Une décision « très décevante »

De son côté, le premier ministre Jean Castex s’est félicité dans un communiqué des décisions du Conseil constitutionnel. Cela « permettra le plein déploiement de la stratégie de lutte contre la Covid-19 », selon lui. Le chef du gouvernement a par ailleurs déclaré « prendre acte » de l’annulation par les juges constitutionnels de la disposition prévoyant une obligation d’isolement pour les personnes ayant fait l’objet d’un diagnostic positif.

Dans une vidéo tournée à Brégançon, Emmanuel Macron a défendu le passe sanitaire contre ceux qui y voient une atteinte à leur liberté, faisant une comparaison avec l’alcool au volant. « On l’a bien accepté quand il s’agissait de boire et de conduire. En société, la liberté ne se conjugue pas au singulier. Notre liberté à chacun n’existe que si on protège les autres et si on respecte la liberté des autres », a-t-il insisté. Le passe sanitaire, « c’est la liberté responsable ».

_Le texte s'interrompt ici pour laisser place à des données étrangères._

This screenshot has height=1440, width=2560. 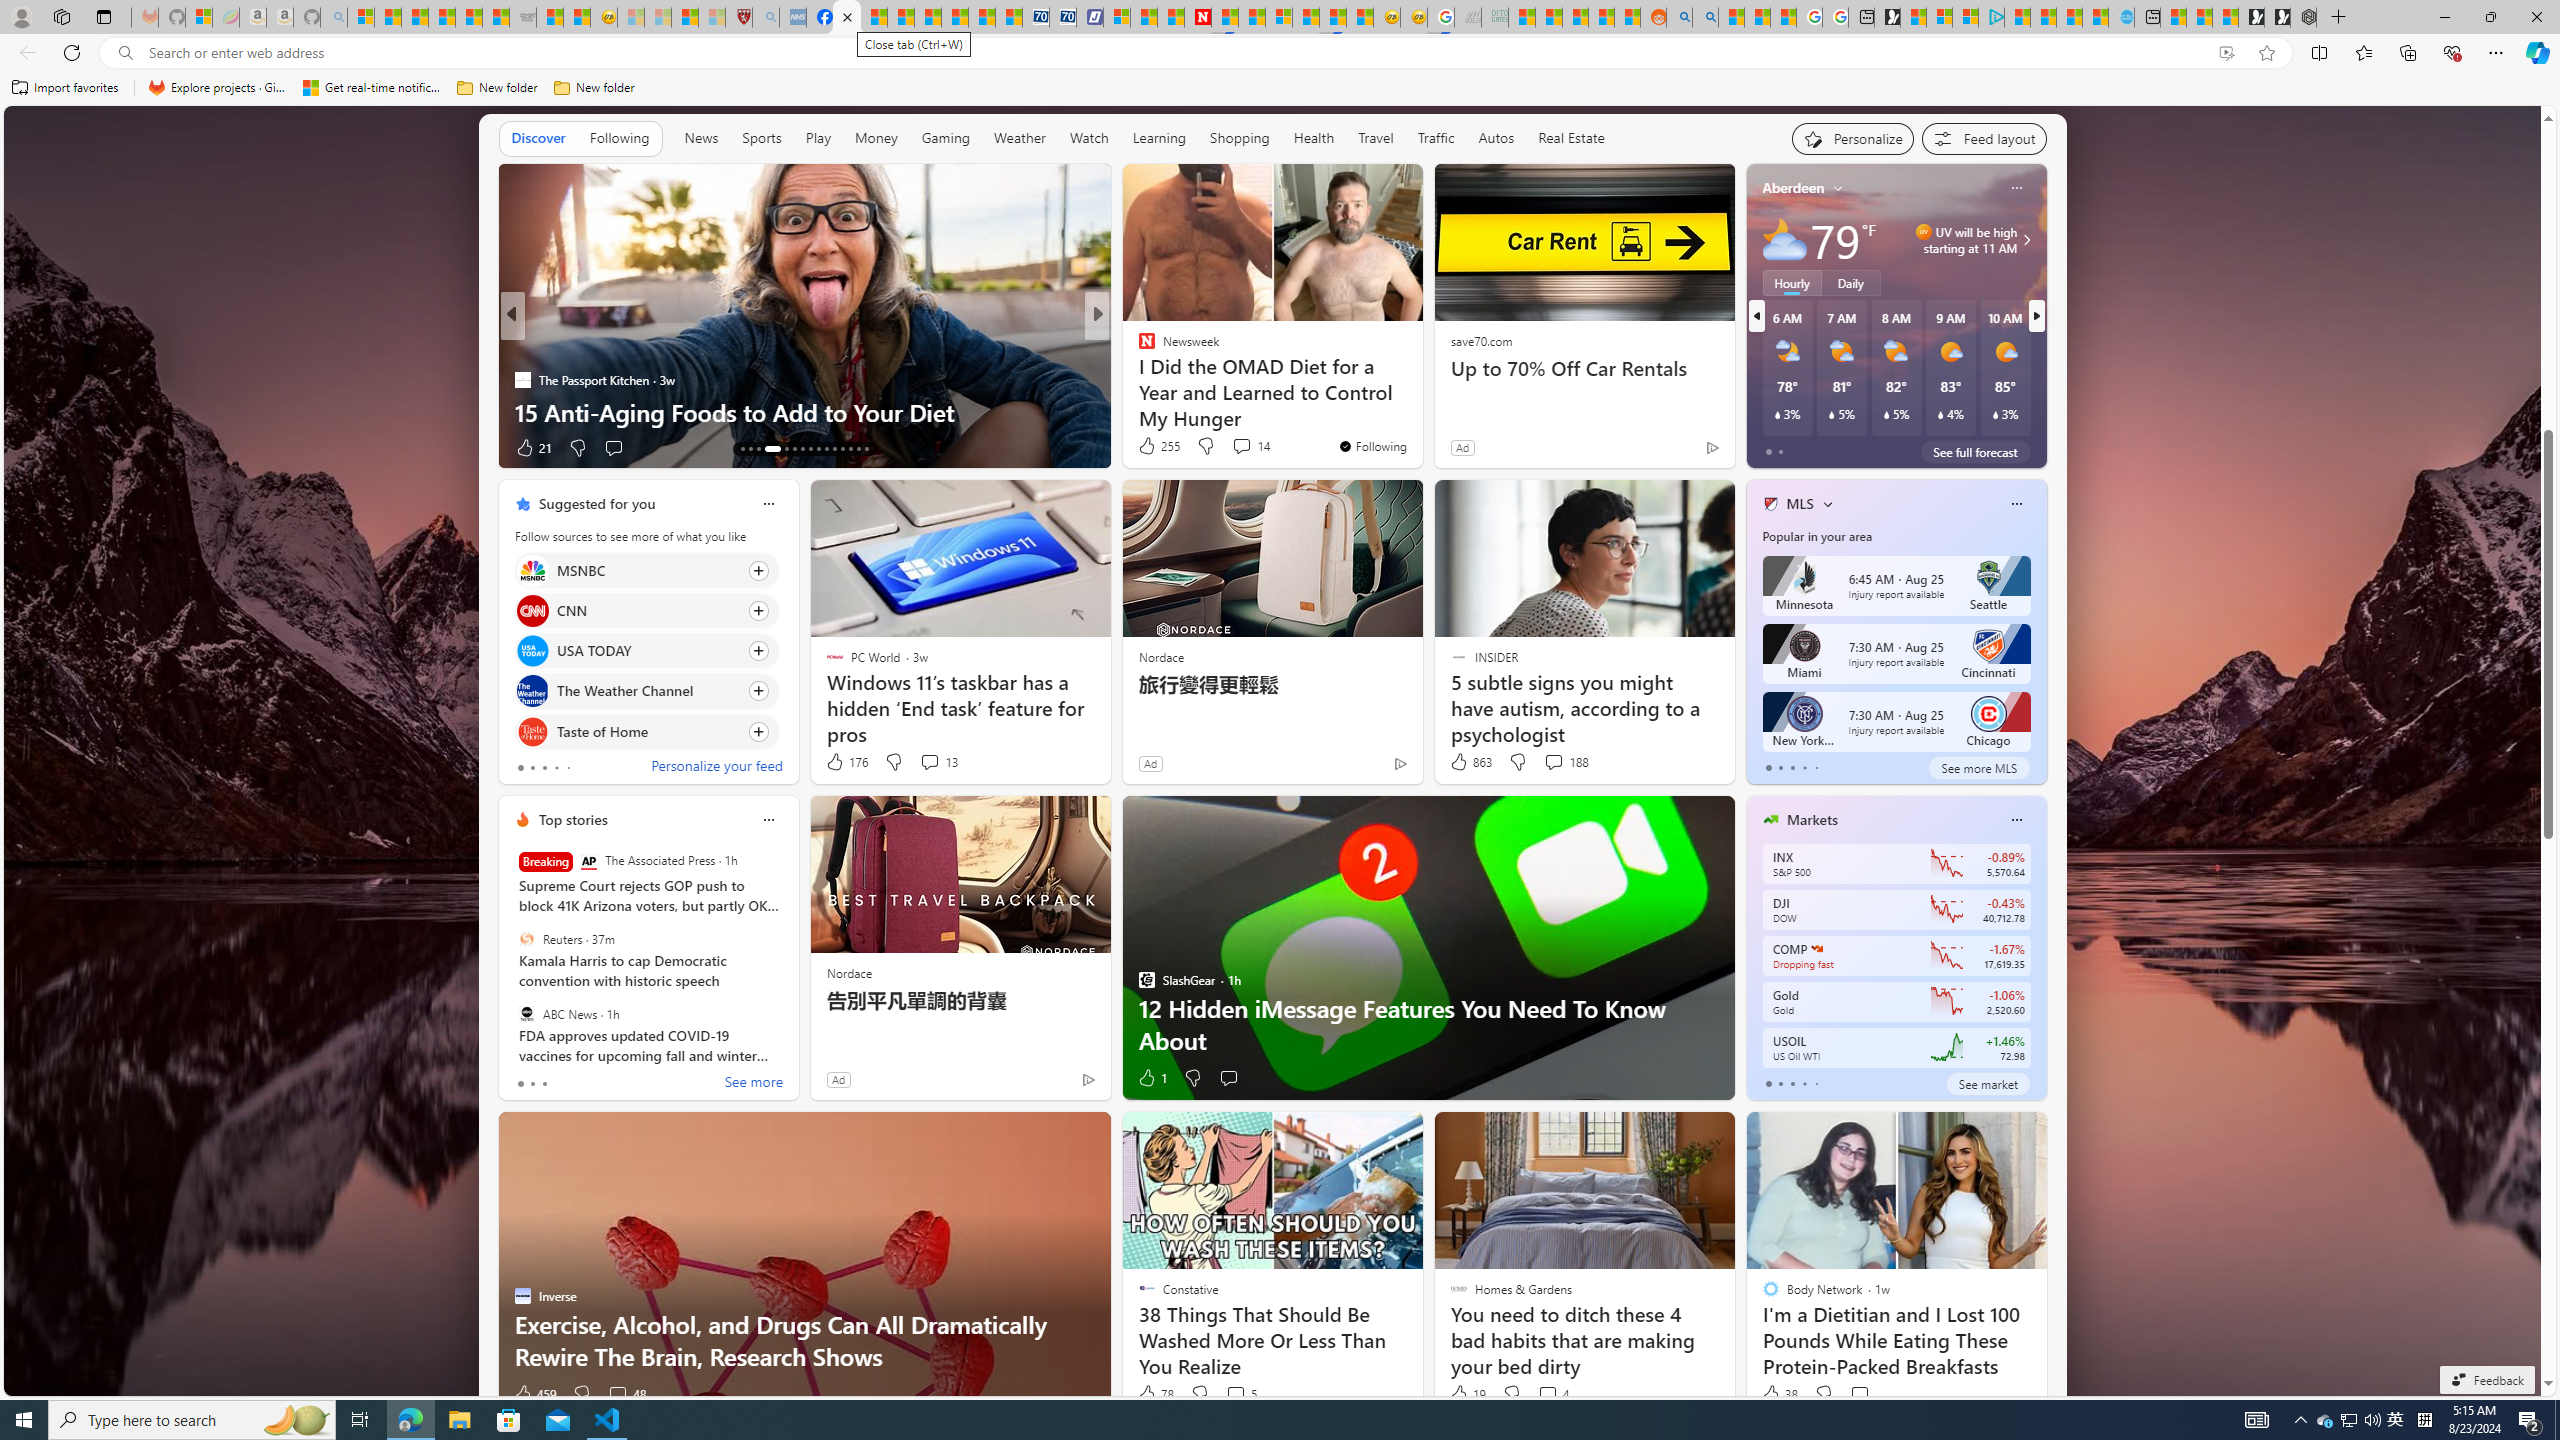 I want to click on '9 Like', so click(x=1145, y=447).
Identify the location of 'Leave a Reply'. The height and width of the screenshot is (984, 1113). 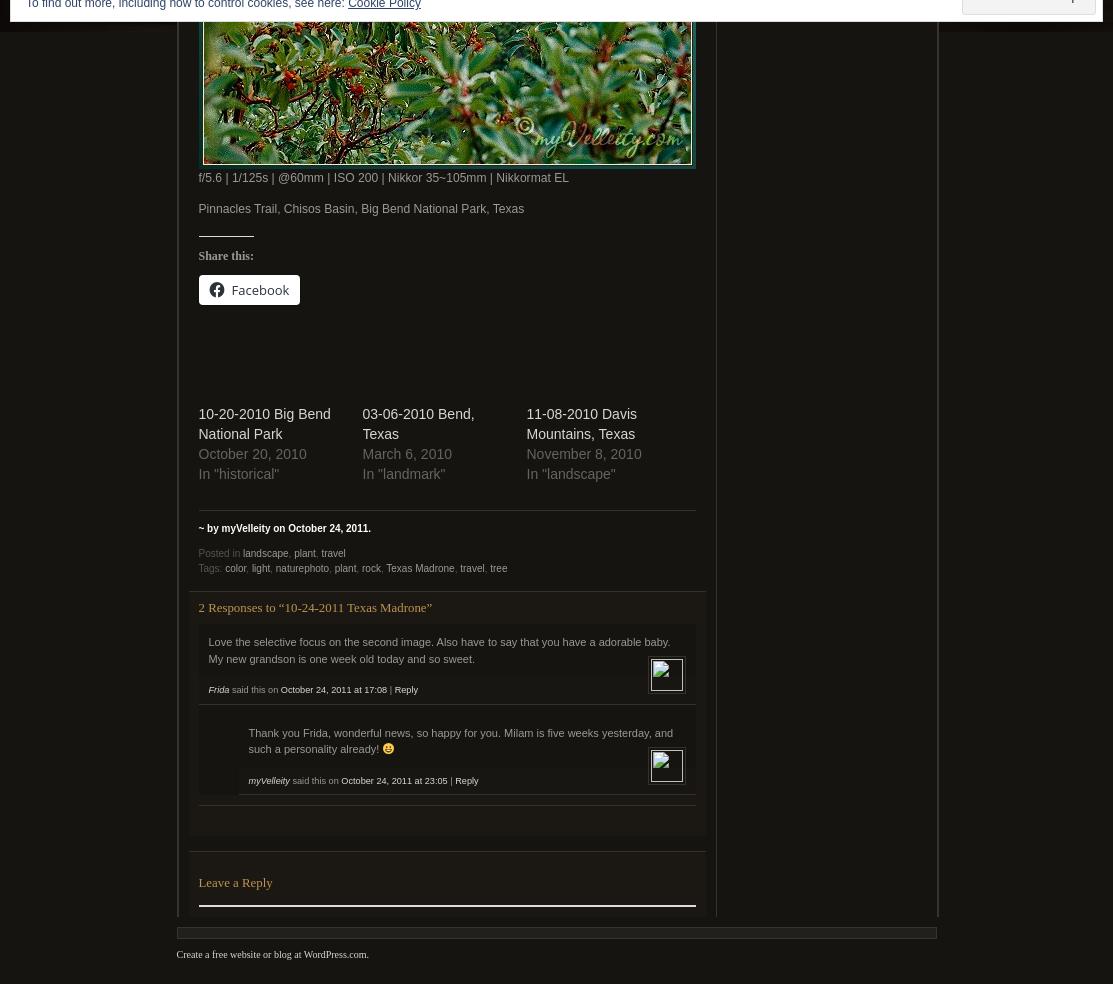
(234, 883).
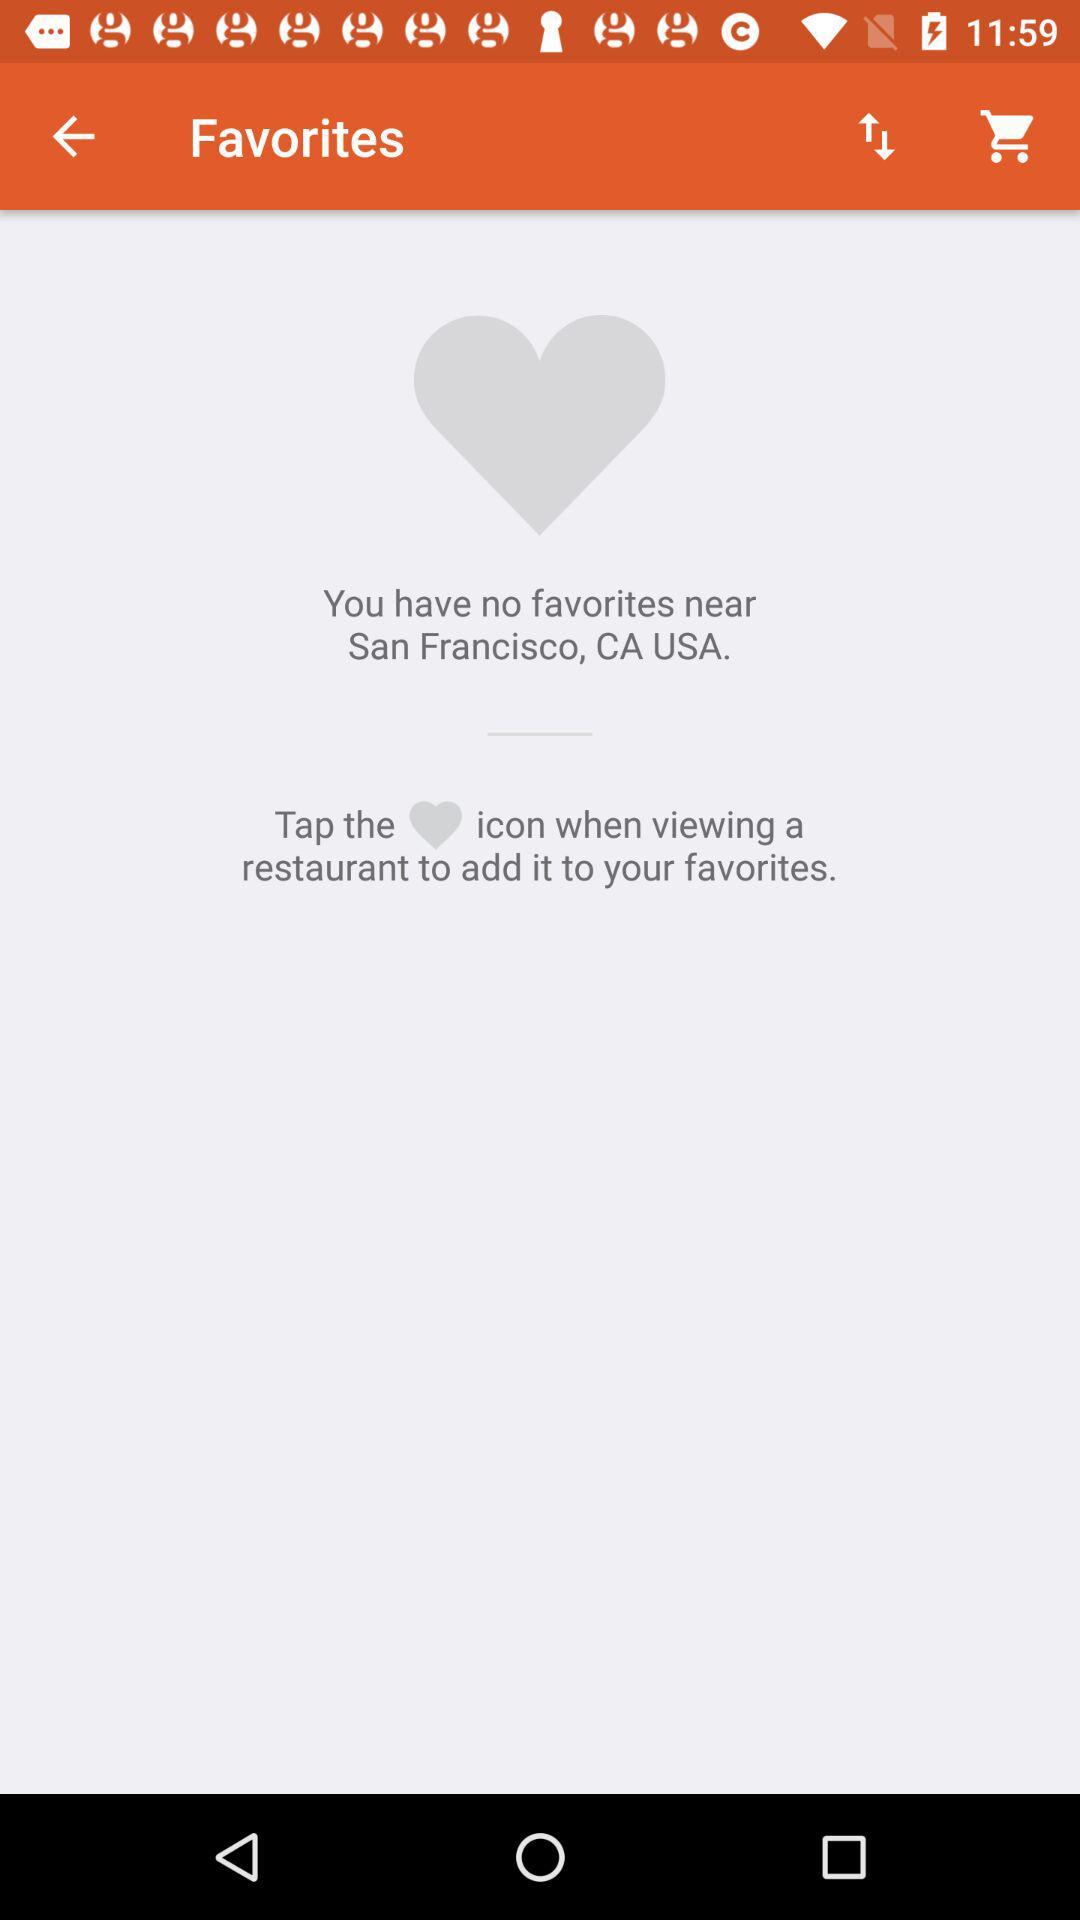 This screenshot has width=1080, height=1920. I want to click on icon above you have no icon, so click(72, 135).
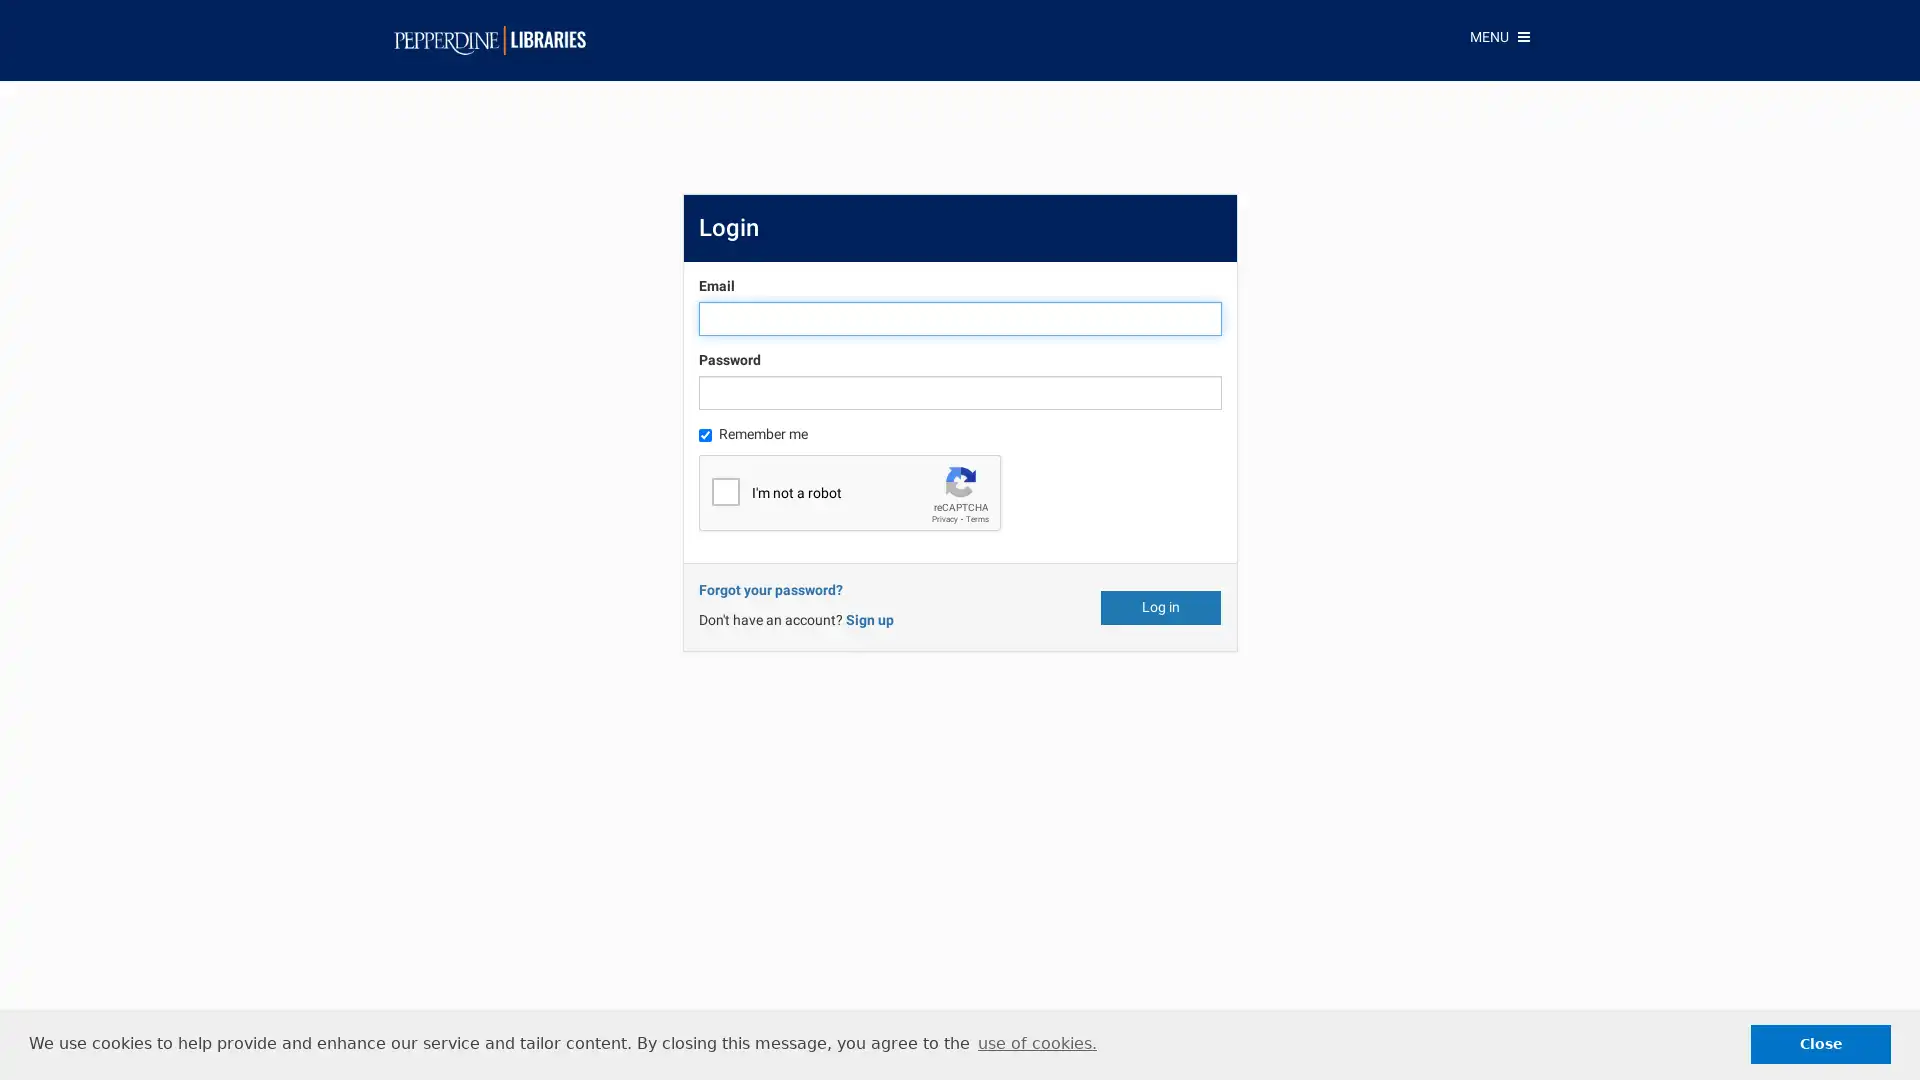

Le ministre de la santé Olivier Véran a quant à lui assuré que « personne ne sera[it] privé de soins en fonction du passe sanitaire ». « Jamais nous n’arrêterons de soigner qui que ce soit », a-t-il déclaré. Le Conseil constitutionnel a également validé l’obligation du passe sanitaire pour les visiteurs et les patients non urgents dans les établissements de santé et maisons de retraite tant que ce dernier ne fait pas « obstacle à l’accès aux soins ».

Cette décision a déclenché une salve de critiques de la part des opposants, en particulier à l’extrême droite et à l’extrême gauche, sur fond de nouvelles manifestations prévues samedi.